What you are asked to do
Once you find the line containing "Uncheck Show pin numbers", set down exactly that line and every one after it through the end of the listing below, with both ends included and any pictures omitted.

**** Exercise inputs ****

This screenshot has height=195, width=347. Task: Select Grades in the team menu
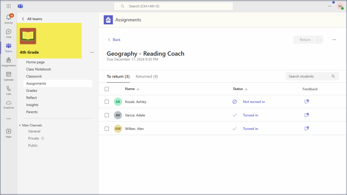(32, 91)
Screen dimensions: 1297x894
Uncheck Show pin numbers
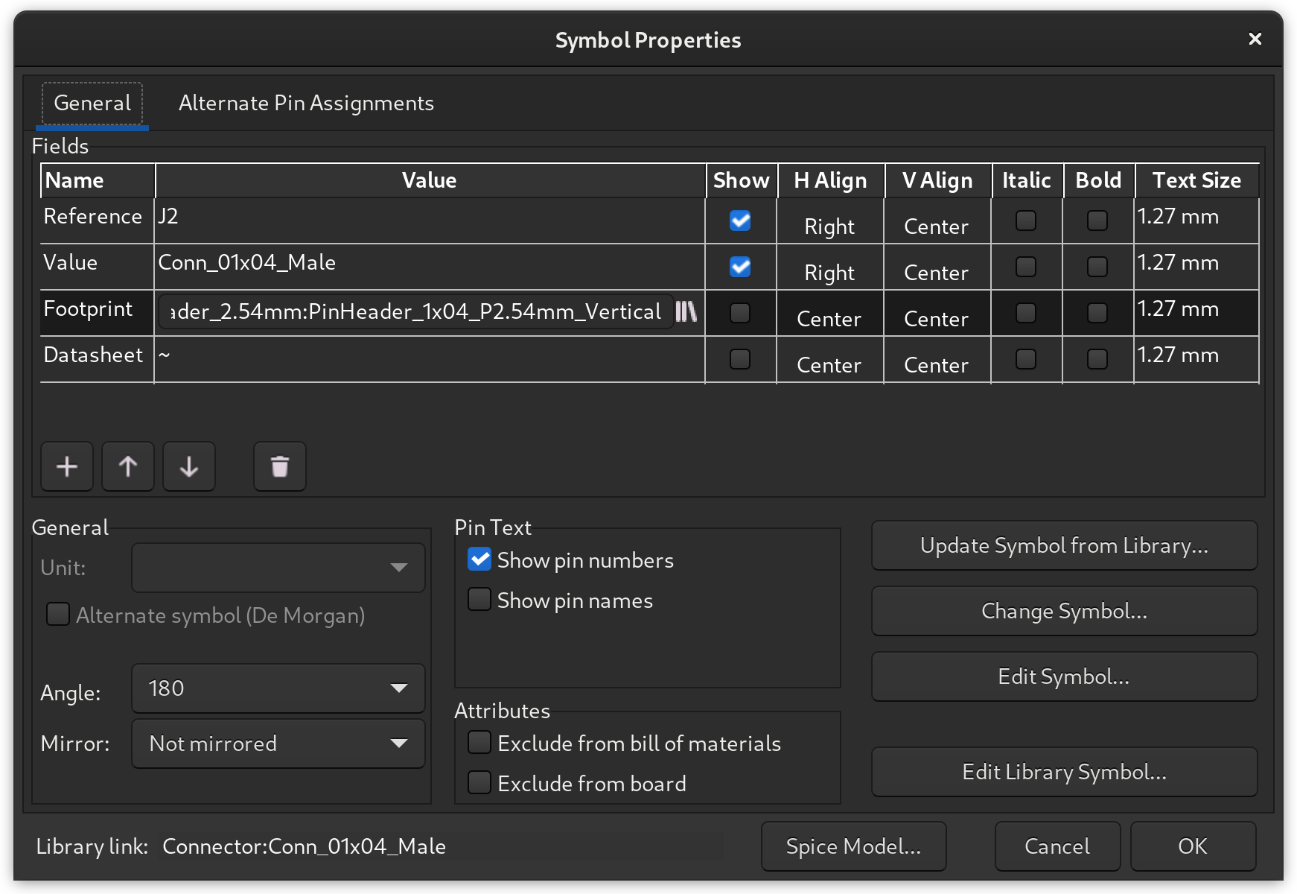coord(479,559)
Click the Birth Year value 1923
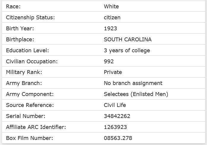 click(x=110, y=29)
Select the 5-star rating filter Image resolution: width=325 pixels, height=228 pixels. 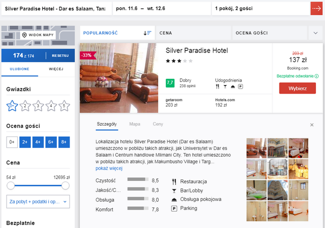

****

Answer to the problem
Uncheck Show pin numbers
coord(479,559)
Click the Birth Year value 1923
 click(x=110, y=29)
Select the 5-star rating filter Image resolution: width=325 pixels, height=228 pixels. 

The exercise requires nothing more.